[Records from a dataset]

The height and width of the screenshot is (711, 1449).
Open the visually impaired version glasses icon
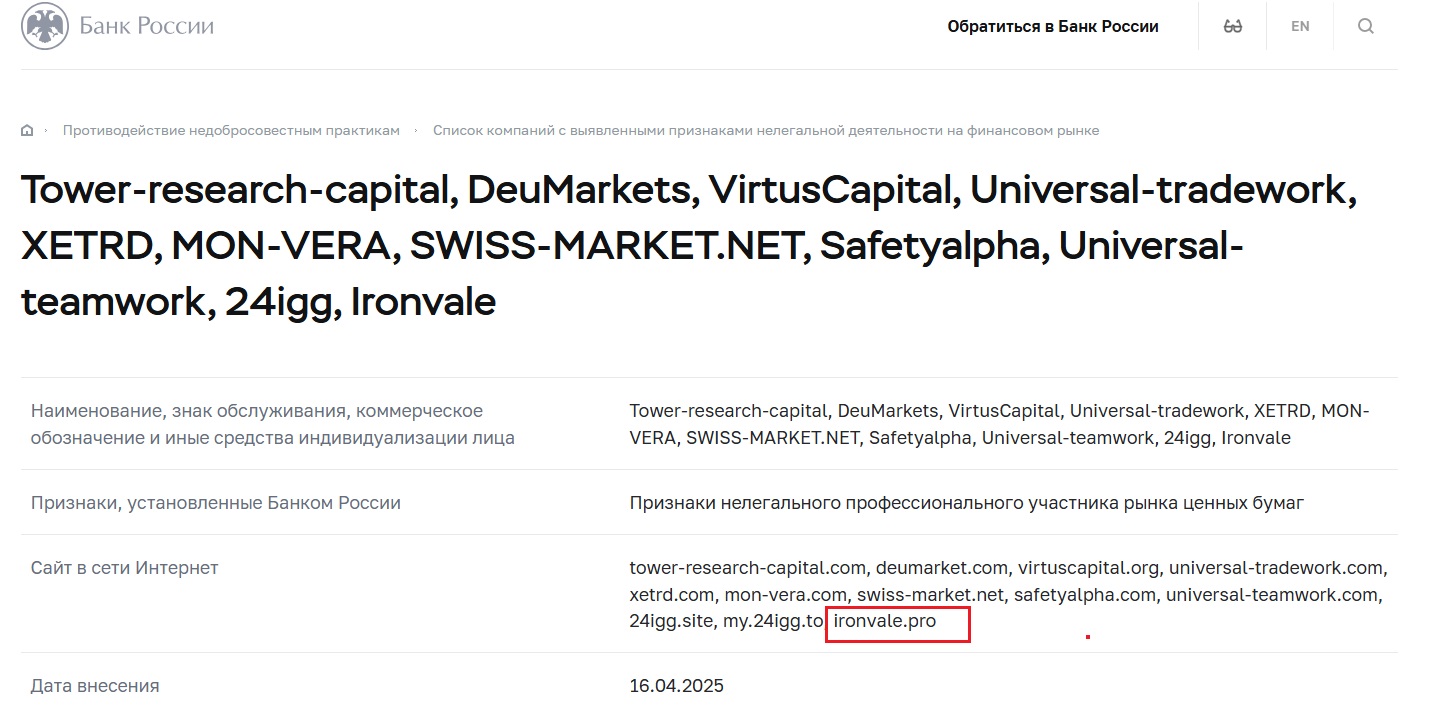pyautogui.click(x=1232, y=27)
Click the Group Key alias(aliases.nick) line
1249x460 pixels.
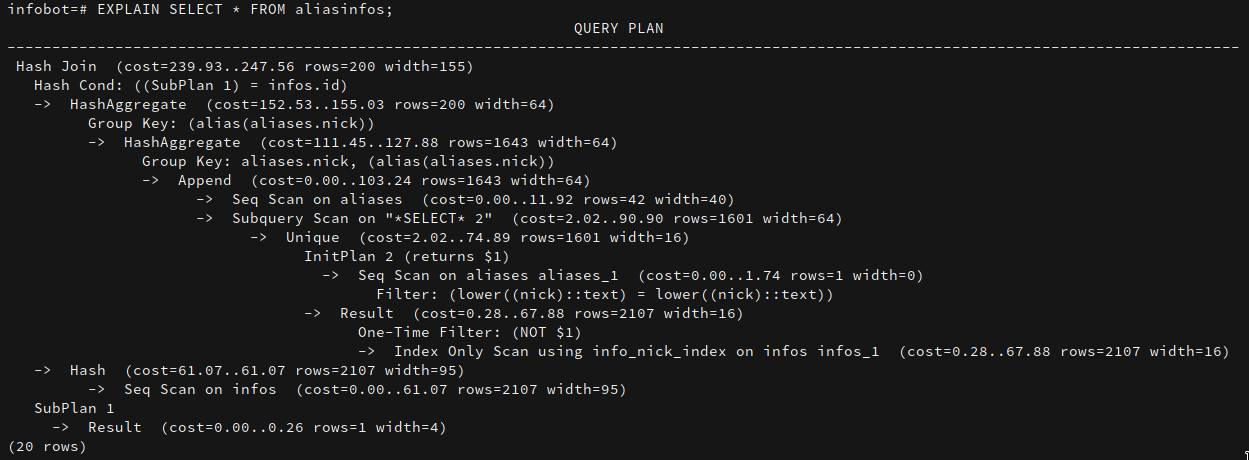231,124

* _EXERCISE DETAILS_
A verbatim transcription of the records, pictures excluded, is the required output.

* _RESULT OF THIS TASK_
The height and width of the screenshot is (711, 1449).
Open the visually impaired version glasses icon
pyautogui.click(x=1232, y=27)
Click the Group Key alias(aliases.nick) line
1249x460 pixels.
231,124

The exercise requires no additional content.